Back from the paint shop and ready for the team at Old Soul Speed and Custom to reinstall all of the panels and prep it for delivery.
So here we are. 95% done and road ready. In addition to the body and paint, Maryjane has a new interior with BMW leather bucket seats, a new 350ci 373hp motor with Vortec heads, air conditioning, front and rear disc brakes, rebuilt front suspension, rebuilt transmission and a gazillion other details.
Route 66 here we come!!
NEW YORK CITY TO SAN LUIS OBISPO, CA
Kissed Kathy goodbye and got on the subway to Long Island city in Queens only to jump off two stops later when I realized I was mistakenly headed towards Brooklyn. A quick trip across the platform and I was back on track. Great way to start the day but it was a start. Picked up my baby and headed north thru Queens, the Bronx, Mt. Vernon and White Plains. Blew the directions (it’s one of those days) and ended up in Stamford,Connecticut where I had to backtrack to White Plains then cross the Tappan Zee Bridge and start up the Hudson River Valley.
Rode hard in the sweltering 90+ heat and humidity and finally called it a day in New Paltz, N.Y. the home of New Paltz State University which is on the edge of the Catskill mountains. Really cool rustic college town.
Heat wave continues!
Left New Platz and made a quick stop in the small town of Hurley before heading on to Woodstock. Took some time to wander the town in the oppressive heat and take a few photo’s. Woodstock wasn’t the actual site of the famed August ‘69 3 day concert but it sure has capitalized on the event. Boutiques, gift shops, etc.
Pushed on to Hunter Mountain in the Catskills and found a near empty ski lodge in Hunter to spend the night.

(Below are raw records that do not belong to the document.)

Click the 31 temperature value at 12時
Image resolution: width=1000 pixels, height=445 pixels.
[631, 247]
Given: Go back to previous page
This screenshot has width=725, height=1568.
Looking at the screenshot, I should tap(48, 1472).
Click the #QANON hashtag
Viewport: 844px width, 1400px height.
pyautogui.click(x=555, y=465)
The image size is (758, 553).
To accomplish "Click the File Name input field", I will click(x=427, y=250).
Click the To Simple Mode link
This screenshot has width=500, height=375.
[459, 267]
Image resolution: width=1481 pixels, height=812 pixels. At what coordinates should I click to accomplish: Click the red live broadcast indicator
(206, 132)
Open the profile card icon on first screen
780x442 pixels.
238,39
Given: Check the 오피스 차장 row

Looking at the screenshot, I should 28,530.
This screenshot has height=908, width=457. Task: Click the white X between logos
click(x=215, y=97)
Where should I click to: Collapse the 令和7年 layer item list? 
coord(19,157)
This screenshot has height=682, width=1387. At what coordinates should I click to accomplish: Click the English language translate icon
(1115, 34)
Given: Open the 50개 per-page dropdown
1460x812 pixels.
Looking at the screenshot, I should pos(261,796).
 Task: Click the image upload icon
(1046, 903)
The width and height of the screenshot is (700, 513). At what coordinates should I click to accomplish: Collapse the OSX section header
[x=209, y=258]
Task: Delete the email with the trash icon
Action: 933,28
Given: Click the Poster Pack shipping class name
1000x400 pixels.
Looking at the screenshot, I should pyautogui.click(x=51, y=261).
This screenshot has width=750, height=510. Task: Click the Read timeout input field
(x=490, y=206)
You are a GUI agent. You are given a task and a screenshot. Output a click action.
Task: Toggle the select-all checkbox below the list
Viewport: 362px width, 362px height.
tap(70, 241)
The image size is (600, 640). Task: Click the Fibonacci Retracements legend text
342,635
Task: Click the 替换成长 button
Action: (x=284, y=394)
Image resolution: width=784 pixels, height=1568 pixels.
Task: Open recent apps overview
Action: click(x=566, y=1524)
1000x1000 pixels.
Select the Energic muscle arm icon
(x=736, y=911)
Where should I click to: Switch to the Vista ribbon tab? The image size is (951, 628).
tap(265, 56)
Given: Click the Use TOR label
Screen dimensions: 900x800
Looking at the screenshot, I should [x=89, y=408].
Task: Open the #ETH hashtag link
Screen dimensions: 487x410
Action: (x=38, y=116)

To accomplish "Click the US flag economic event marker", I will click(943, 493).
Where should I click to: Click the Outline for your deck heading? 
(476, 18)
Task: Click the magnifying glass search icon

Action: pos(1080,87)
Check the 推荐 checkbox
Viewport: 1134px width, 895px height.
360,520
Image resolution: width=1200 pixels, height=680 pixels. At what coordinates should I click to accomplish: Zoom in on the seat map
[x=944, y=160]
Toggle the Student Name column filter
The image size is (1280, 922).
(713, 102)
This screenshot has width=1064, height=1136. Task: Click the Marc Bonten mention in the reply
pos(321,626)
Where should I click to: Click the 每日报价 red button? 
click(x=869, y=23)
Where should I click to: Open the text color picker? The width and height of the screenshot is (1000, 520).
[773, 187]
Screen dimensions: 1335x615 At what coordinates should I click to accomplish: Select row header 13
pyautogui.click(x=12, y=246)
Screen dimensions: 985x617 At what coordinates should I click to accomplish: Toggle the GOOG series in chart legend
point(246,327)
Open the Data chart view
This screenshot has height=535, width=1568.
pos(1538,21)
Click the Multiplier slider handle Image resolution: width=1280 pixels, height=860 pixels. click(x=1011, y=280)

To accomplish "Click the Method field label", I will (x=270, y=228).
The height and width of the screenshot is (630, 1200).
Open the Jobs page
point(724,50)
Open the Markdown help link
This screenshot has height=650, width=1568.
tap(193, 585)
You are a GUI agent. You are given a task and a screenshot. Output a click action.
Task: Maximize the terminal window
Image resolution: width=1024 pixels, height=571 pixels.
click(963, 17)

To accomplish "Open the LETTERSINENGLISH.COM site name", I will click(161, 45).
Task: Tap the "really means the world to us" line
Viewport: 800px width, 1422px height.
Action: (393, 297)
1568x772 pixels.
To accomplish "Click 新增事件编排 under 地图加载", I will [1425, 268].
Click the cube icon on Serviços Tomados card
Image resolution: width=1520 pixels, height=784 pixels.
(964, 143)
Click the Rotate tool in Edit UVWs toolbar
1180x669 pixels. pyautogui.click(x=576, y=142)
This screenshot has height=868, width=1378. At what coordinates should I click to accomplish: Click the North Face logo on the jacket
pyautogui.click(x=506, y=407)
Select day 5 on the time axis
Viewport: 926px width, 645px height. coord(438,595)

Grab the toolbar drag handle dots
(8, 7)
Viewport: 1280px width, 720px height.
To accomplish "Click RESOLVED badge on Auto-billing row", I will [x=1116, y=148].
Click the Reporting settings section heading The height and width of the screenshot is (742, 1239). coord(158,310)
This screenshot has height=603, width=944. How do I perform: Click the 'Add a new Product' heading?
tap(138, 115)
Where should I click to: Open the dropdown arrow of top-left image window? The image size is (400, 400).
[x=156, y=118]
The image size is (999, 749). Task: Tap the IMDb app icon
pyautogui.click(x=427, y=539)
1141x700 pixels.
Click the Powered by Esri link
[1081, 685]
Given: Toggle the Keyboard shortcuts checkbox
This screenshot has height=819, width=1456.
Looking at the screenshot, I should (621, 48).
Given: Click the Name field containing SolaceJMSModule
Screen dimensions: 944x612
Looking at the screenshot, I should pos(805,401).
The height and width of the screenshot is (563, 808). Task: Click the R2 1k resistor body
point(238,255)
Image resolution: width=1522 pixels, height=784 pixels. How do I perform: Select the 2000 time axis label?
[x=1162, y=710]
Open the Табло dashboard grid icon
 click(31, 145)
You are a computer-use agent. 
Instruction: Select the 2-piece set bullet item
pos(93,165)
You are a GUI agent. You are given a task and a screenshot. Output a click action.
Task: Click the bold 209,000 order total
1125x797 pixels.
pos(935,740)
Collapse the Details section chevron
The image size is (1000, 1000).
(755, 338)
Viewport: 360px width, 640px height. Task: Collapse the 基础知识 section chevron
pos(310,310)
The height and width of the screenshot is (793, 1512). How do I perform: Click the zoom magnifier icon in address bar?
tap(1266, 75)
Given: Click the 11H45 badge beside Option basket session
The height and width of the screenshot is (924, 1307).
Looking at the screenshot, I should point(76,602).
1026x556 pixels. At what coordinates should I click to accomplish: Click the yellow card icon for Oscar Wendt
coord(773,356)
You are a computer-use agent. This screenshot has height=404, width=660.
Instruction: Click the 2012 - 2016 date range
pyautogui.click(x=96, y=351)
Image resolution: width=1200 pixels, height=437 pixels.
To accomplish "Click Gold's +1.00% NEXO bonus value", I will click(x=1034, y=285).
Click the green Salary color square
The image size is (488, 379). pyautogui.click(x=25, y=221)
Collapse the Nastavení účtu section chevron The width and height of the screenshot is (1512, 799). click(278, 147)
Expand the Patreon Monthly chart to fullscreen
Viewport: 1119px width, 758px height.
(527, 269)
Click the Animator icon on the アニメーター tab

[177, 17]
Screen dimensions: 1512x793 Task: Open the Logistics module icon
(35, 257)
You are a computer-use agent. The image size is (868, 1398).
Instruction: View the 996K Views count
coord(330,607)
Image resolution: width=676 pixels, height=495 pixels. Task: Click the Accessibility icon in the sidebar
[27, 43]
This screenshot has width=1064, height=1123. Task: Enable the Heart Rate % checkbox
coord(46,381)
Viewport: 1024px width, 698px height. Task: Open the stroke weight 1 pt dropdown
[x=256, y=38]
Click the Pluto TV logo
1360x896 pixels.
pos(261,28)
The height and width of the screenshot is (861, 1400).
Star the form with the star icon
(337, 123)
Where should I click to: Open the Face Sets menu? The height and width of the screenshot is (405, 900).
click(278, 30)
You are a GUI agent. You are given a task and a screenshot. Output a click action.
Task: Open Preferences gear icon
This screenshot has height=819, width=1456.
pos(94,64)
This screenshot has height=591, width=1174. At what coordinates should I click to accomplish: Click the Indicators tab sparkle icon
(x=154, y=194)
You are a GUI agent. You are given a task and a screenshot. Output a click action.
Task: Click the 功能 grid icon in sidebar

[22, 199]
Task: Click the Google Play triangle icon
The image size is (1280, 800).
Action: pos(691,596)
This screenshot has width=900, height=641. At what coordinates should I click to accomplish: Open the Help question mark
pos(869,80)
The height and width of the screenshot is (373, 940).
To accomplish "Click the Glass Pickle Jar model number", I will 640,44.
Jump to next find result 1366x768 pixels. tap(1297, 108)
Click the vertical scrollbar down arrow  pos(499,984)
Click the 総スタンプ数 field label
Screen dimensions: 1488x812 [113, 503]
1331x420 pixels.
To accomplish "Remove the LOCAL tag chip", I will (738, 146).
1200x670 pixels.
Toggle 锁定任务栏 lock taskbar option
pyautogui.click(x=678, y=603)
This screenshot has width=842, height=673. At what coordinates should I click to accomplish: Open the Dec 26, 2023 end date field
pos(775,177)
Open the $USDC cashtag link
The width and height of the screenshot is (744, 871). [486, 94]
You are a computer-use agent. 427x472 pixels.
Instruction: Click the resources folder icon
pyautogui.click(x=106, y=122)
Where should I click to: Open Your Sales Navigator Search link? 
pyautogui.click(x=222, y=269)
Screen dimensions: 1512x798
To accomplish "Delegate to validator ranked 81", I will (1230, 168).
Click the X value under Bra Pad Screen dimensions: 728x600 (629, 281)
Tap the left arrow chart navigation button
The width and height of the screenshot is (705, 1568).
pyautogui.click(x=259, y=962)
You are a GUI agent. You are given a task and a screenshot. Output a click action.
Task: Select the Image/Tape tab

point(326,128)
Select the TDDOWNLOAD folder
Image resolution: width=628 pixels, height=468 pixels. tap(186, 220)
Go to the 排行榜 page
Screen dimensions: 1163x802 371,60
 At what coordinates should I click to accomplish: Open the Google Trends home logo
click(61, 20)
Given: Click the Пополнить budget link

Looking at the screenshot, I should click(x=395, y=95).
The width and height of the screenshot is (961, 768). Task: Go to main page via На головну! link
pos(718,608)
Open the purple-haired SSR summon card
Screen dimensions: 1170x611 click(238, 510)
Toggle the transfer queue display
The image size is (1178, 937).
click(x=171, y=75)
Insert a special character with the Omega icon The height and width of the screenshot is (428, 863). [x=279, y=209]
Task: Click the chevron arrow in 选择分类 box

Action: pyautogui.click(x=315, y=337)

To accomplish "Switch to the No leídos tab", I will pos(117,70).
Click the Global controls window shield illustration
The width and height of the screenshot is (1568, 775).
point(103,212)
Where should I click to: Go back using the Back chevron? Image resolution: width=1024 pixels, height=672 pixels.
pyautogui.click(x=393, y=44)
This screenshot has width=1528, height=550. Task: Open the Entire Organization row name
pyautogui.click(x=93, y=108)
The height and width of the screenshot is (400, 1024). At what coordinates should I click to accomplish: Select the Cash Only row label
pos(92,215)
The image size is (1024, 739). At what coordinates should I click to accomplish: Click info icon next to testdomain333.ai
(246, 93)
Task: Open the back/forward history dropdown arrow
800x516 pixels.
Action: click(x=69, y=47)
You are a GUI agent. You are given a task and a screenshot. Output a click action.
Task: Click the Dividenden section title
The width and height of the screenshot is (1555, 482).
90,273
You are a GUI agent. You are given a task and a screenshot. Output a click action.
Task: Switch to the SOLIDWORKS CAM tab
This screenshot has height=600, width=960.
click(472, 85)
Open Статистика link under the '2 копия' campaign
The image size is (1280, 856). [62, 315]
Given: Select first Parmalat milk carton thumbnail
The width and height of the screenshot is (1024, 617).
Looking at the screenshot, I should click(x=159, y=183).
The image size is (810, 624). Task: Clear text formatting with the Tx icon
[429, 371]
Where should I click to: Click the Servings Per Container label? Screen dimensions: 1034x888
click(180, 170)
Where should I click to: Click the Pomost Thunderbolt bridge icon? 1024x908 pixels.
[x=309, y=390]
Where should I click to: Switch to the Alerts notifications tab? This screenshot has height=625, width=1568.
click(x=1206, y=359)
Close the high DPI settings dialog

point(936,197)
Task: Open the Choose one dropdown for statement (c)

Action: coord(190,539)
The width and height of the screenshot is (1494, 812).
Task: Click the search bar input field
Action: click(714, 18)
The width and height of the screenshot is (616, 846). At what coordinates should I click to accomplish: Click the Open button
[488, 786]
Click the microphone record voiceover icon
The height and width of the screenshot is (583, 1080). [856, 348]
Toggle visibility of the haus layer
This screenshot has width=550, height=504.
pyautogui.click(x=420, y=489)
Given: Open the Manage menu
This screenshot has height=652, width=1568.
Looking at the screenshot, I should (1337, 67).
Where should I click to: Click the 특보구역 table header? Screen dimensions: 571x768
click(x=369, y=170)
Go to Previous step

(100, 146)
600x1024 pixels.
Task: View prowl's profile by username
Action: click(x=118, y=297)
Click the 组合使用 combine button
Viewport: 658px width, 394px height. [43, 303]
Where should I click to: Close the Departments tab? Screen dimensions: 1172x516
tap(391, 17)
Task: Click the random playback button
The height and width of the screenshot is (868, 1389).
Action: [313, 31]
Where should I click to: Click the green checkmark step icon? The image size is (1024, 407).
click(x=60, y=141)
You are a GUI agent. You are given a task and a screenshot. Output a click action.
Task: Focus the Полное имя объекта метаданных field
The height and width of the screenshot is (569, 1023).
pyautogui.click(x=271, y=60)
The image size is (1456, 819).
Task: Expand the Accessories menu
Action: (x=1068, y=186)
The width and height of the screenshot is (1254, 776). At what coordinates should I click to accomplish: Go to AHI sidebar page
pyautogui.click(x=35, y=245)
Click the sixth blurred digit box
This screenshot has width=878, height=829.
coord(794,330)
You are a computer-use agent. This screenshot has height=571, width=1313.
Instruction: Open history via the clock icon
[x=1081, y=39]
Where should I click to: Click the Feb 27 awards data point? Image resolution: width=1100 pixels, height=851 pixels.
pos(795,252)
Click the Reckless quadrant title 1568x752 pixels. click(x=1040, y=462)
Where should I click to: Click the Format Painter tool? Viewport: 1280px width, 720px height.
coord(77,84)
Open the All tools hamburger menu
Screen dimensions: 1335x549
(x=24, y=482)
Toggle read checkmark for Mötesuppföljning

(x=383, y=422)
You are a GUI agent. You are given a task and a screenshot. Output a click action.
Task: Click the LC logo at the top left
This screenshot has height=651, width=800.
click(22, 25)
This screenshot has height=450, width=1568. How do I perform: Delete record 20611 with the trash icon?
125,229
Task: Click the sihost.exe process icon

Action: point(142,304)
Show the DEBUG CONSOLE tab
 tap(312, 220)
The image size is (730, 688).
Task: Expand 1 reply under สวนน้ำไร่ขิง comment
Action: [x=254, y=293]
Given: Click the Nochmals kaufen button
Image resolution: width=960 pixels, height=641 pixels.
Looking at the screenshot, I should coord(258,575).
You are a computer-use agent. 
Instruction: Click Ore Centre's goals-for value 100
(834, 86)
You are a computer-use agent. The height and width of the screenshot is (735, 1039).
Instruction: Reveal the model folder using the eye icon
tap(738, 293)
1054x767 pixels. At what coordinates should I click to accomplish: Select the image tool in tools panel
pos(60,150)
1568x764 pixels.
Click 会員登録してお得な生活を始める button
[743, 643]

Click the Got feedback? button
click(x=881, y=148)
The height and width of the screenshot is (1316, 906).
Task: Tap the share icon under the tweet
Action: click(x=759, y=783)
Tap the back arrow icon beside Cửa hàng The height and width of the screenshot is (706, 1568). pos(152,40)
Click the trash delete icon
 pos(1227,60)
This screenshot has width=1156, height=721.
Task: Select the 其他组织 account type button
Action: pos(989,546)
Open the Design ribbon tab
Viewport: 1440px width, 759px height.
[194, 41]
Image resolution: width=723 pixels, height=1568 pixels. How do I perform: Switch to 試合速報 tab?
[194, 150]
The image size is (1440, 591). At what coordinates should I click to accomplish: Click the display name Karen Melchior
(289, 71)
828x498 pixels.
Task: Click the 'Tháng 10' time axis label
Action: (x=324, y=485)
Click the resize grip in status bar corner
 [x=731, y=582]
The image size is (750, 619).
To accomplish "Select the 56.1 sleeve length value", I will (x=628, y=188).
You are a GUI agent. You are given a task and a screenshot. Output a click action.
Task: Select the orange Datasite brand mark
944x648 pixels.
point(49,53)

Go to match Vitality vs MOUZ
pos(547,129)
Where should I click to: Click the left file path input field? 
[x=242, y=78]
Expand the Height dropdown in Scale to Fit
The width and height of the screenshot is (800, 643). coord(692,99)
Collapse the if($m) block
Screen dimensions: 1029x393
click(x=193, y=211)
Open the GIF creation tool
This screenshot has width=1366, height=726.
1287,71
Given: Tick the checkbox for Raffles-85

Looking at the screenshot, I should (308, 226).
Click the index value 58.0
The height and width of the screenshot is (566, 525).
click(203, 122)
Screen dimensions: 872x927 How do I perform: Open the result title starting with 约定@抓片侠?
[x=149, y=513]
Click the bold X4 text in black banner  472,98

Beautiful peaceful little mountain town.
No relief in the heat tomorrow but I’ll make the best of it as I continue toward northern Pennsylvania.
Left the Catskills behind today and rode on some beautiful two lane roads, often with no cars in sight, thru small townships, villages, hamlets and often just a small grouping of homes all of which had histories dating back to the 1700’s.
The temps were in the mid 90’s with high humidity again today so I pulled in to a newly built Best Western in Towanda, PA late in the afternoon and called it a day.
Towanda sits in a tree lined valley on the banks of the Susquehanna River in northeastern Penn. The downtown looked interesting as I passed thru and I may go back tomorrow to shoot some pictures when it’s not so hot.
They’re predicting cooler weather for tomorrow which will be a welcome relief after the last few days. Hope to increase my mileage as I travel west across Pennsylvania tomorrow.
What a great day! The heat wave broke and the temp dropped to the low 80’s with broken clouds. The weather guy predicted thunder showers but I was blessed with a nearly dry day.
Left Towanda at 10 am and continued west on Hwy 6 for 250 miles of absolutely excellent riding thru the country over rolling hills with sweeping turns and little to no traffic .
After the car show I saw a lot of other interesting photo opportunities but with it looking like it would rain at any moment I chose to press on. Good that I did because every room was taken in the places that I stopped and I ended up leaving Hwy 6 and putting in an extra 50 miles before I found lodging in Franklin, pa.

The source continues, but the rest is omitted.